►

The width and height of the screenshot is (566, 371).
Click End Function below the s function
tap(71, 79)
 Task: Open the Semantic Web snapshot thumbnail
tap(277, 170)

◄

→ SHORT TASK
Give each line of the material above as a JSON list of strings, one string per line, leaving out any blank lines.

→ FINAL RESULT
[
  "The width and height of the screenshot is (566, 371).",
  "Click End Function below the s function",
  "tap(71, 79)",
  " Task: Open the Semantic Web snapshot thumbnail",
  "tap(277, 170)"
]